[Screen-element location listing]
----------

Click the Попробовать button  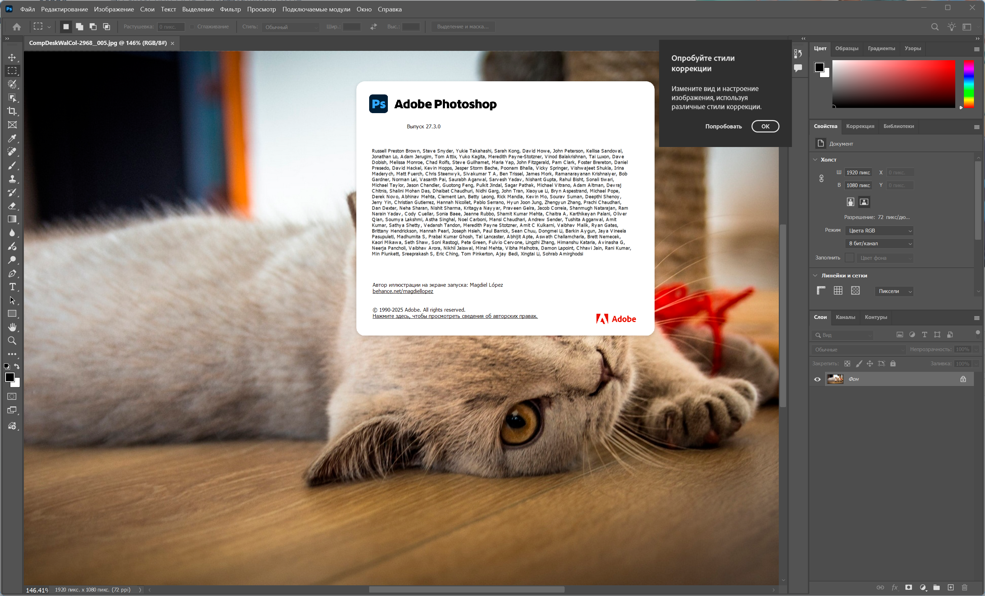[723, 126]

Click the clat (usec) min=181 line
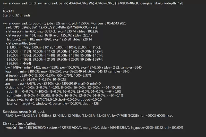coord(49,35)
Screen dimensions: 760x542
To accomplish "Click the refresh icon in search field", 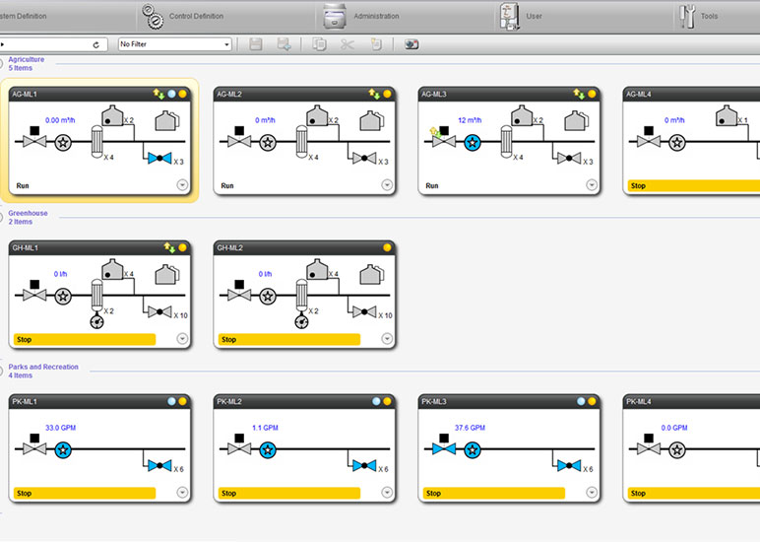I will 96,44.
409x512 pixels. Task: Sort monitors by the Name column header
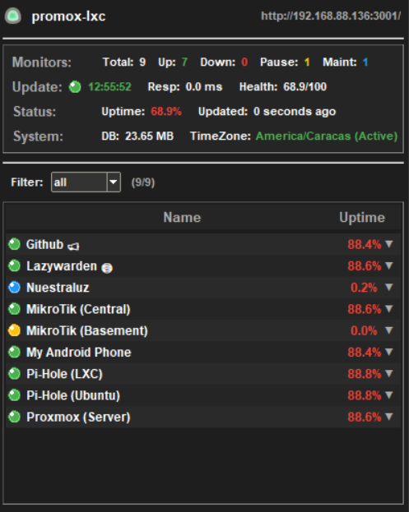(182, 218)
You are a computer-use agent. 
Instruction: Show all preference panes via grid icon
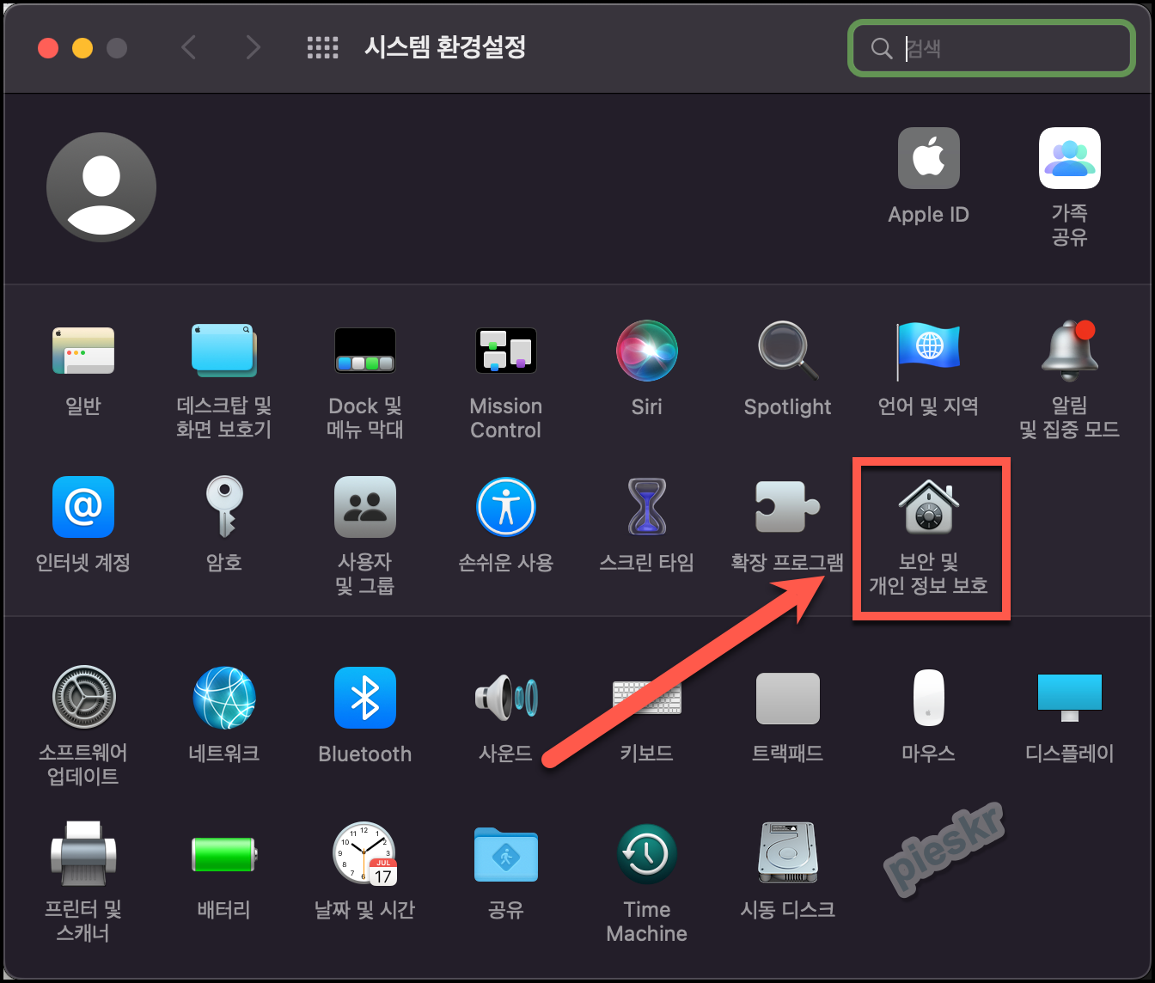pos(323,48)
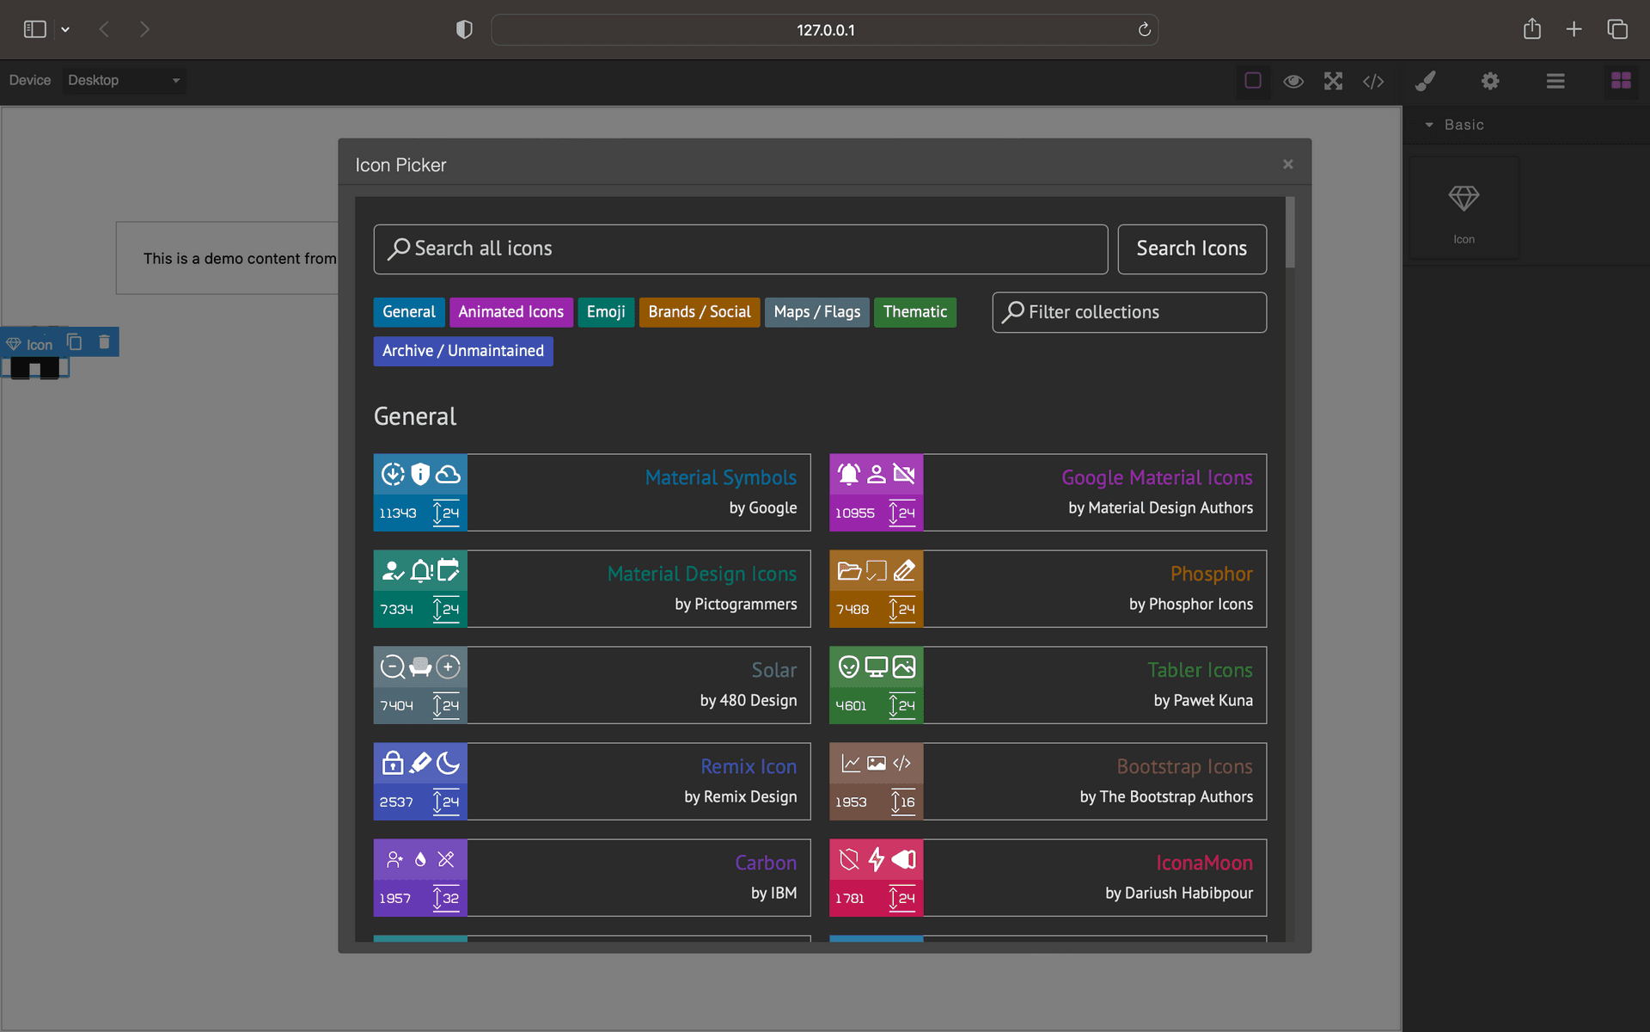1650x1032 pixels.
Task: Toggle component outline view square icon
Action: (1253, 81)
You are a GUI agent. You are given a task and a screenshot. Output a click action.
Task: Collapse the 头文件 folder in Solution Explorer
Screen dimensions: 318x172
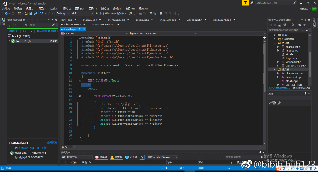pos(275,43)
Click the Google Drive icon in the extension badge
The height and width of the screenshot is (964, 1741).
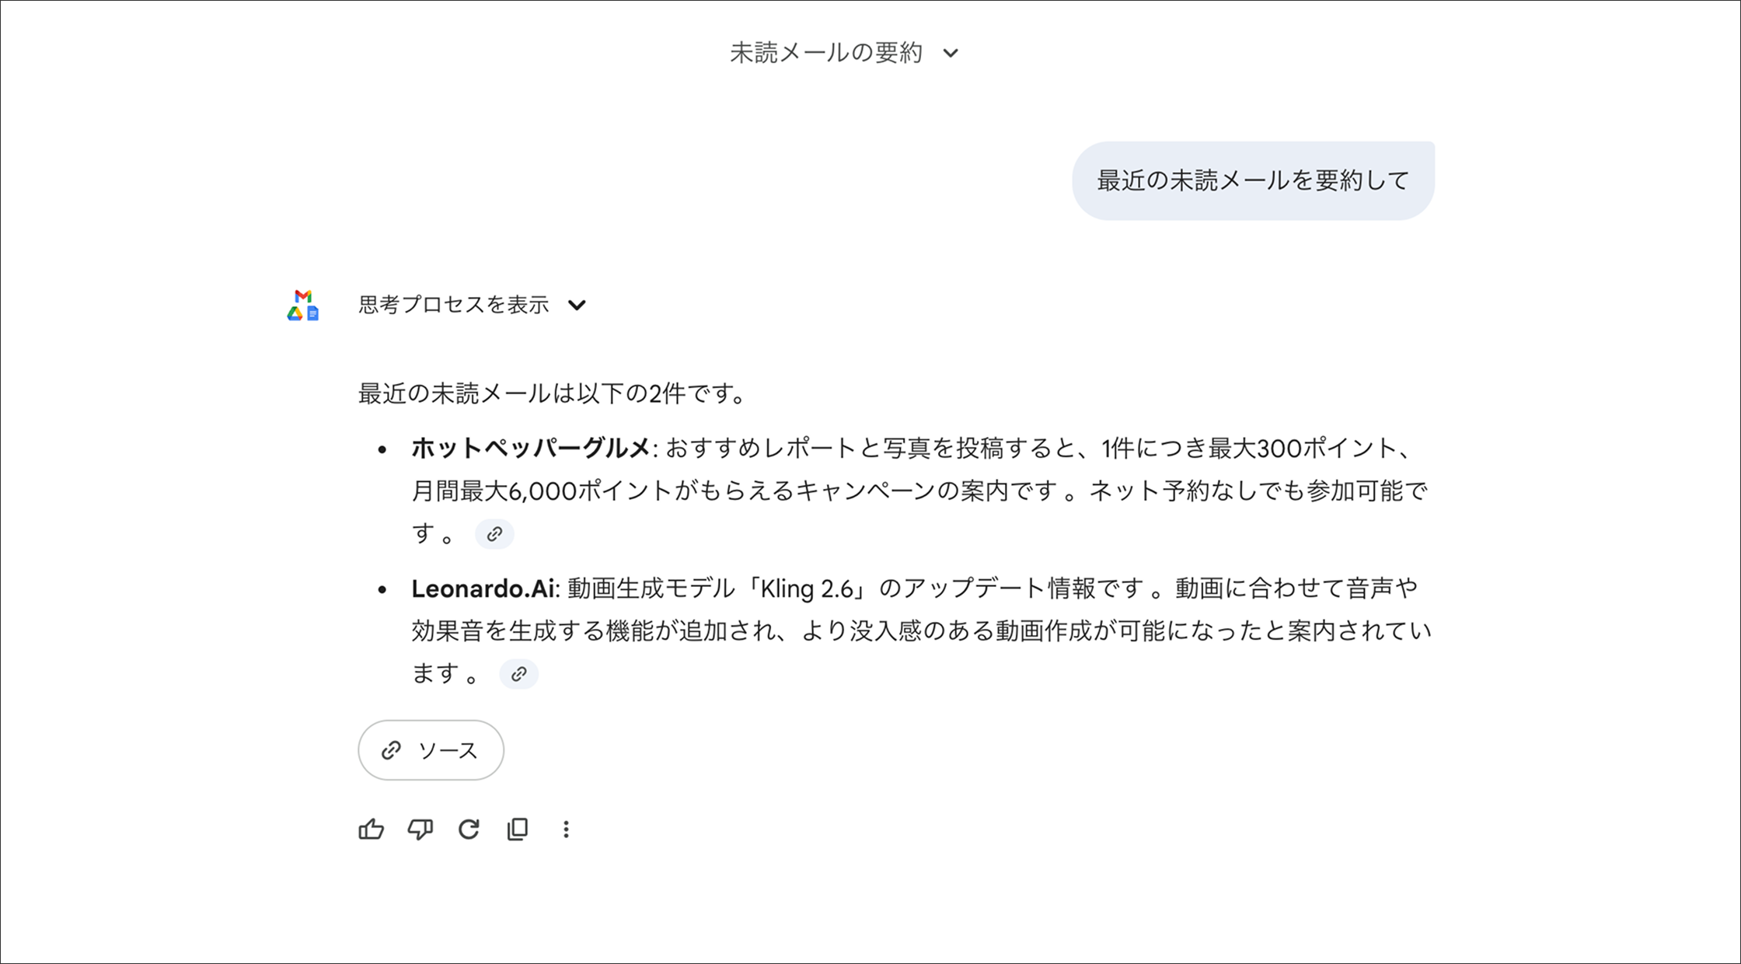click(295, 315)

----------

Aim —
Print everything in the listing from the line containing "Click the Google" down to its last line, word for word, but leave the pictures out.

Output below —
Click the Google Drive icon in the extension badge
The height and width of the screenshot is (964, 1741).
click(295, 315)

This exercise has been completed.